市場そのものを創った天才

川上源一の自伝『狼子 虚に吠ゆ—私の履歴書』(1979[昭和54]年、日本経済新聞社)。前年、日本経済新聞に連載した「私の履歴書」の書籍化。『私の履歴書 経済人<全38巻>』(日本経済新聞社)の中には収録されていない。(撮影=編集部)

偏屈で変わり者。人当たりは"超"悪い。だから人前やマスコミには出たがらなかった。しかし、川上源一さんは戦後日本の経営者の中でもっとも個人能力が高かった人だと思う。

戦後の貧しい時代にどうやって日本でピアノを普及させるか。川上さんが目を付けたのはベビーブームだった。赤ちゃんが生まれると「おめでとうございます。今から毎月1000円ずつ貯金をしていただけると、ちょうどいいお年頃にピアノが買える金額になります」と親を口説いて、ピアノ貯金を積み立てさせたのだ。

4歳からヤマハ音楽教室に通わせて、10歳でピアノを買う。家庭における音楽教育の大切さ、豊かさを啓蒙して、いわばピアノが売れるべくして売るためのマーケティング戦略を仕掛けた。

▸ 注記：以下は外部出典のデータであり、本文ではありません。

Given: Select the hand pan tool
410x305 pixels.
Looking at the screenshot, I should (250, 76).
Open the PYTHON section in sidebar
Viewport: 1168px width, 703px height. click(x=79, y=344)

結果、日本の家庭のピアノ普及率は20%に達して、本場のドイツやアメリカを抜いて世界一になってしまった。

川上さんのこうした着想は勉強して得た知識によるものではない。どうしたらいいか、いつも自分の頭で考えていた。孫子の「兵法」をこよなく愛し、唯一、それだけは自らの行動の糧としていた。

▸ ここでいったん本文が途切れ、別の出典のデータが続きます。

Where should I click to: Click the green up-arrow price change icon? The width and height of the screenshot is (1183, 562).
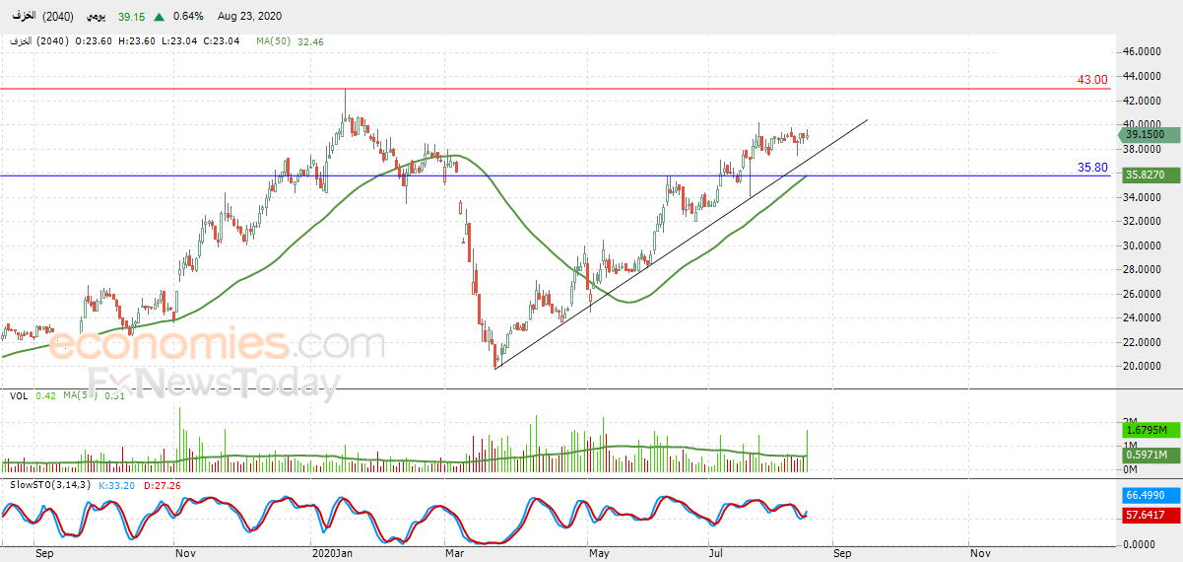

ピアノ作りにかける情熱も超人的だった。先代の川上嘉市氏は科学的なピアノ製作で会社を立て直したことで知られているが、息子の源一も引けを取らない。大金を投じて当時最先端の木材乾燥室を作り、響きの良い木材を研究した。同じ木材で半年乾かしたものと2年乾かしたものではどう音が違うのか、同じ材質の鍵盤でも弦や鋳物が変わると音がどう違ってくるのか、など実に15万通り以上の実験を行った。砂をビニールに詰めて真空引きしたユニークな型物で鋳物を作る工場には、当時の資本金を遥かに上回る投資をしたという。勝負時には計算なしに勝負を賭ける戦後第一世代の日本の経営者の姿がそこにはあった。

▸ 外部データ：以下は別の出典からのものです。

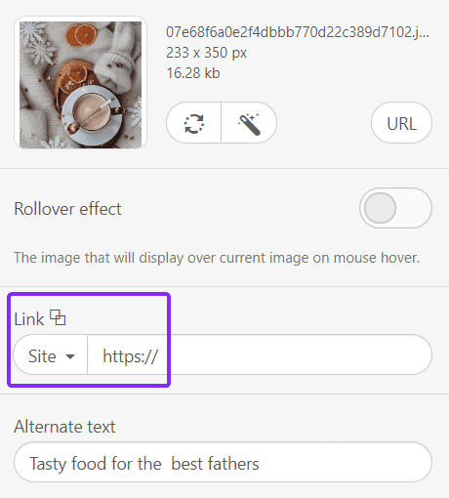Open the Site link type dropdown
Viewport: 449px width, 498px height.
[51, 355]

ドイツやアメリカでもやっていない木材やピアノ線の研究を繰り返し、世界に例のない合理的な生産体制を築き上げて、ついには世界一のピアノ会社を作り上げた。弱小資本の日本の楽器メーカーが西洋の伝統楽器であるピアノで世界一になるのだから、今では信じられないような夢物語である。超天才経営者だったと思う。

途中、世界のピアノ御三家のひとつであるスタインウェイ社がかなりの安値で売りに出たことがあった。当時のヤマハなら簡単に買える金額だった。しかし、マッキンゼーのヨーロッパ事務所から私のところに飛び込んできたこのM&Aの話を進言したら、「俺はスタインウェイに追い付き追い越そうと一生をかけてきたんだ。いまさら買える値段になったからといって買えるか!」とまったく興味を示さなかった。その後のスタインウェイは経営が立ち直り立派な会社となっているし、一流アーティストの支持は微塵も動いていない。川上さんの言っていたようにヤマハはスタインウエイに追いついたが、依然としてトップモデルの領域では追い越せないでいる。

どういうわけかこの逸話の20年後にあたる2007年にヤマハはオーストリアのベーゼンドルファーを買っている。経営危機にあったので救済の意味が強い買収であったが、川上さんが生きていれば何と言っただろうか、と考えずにはいられない。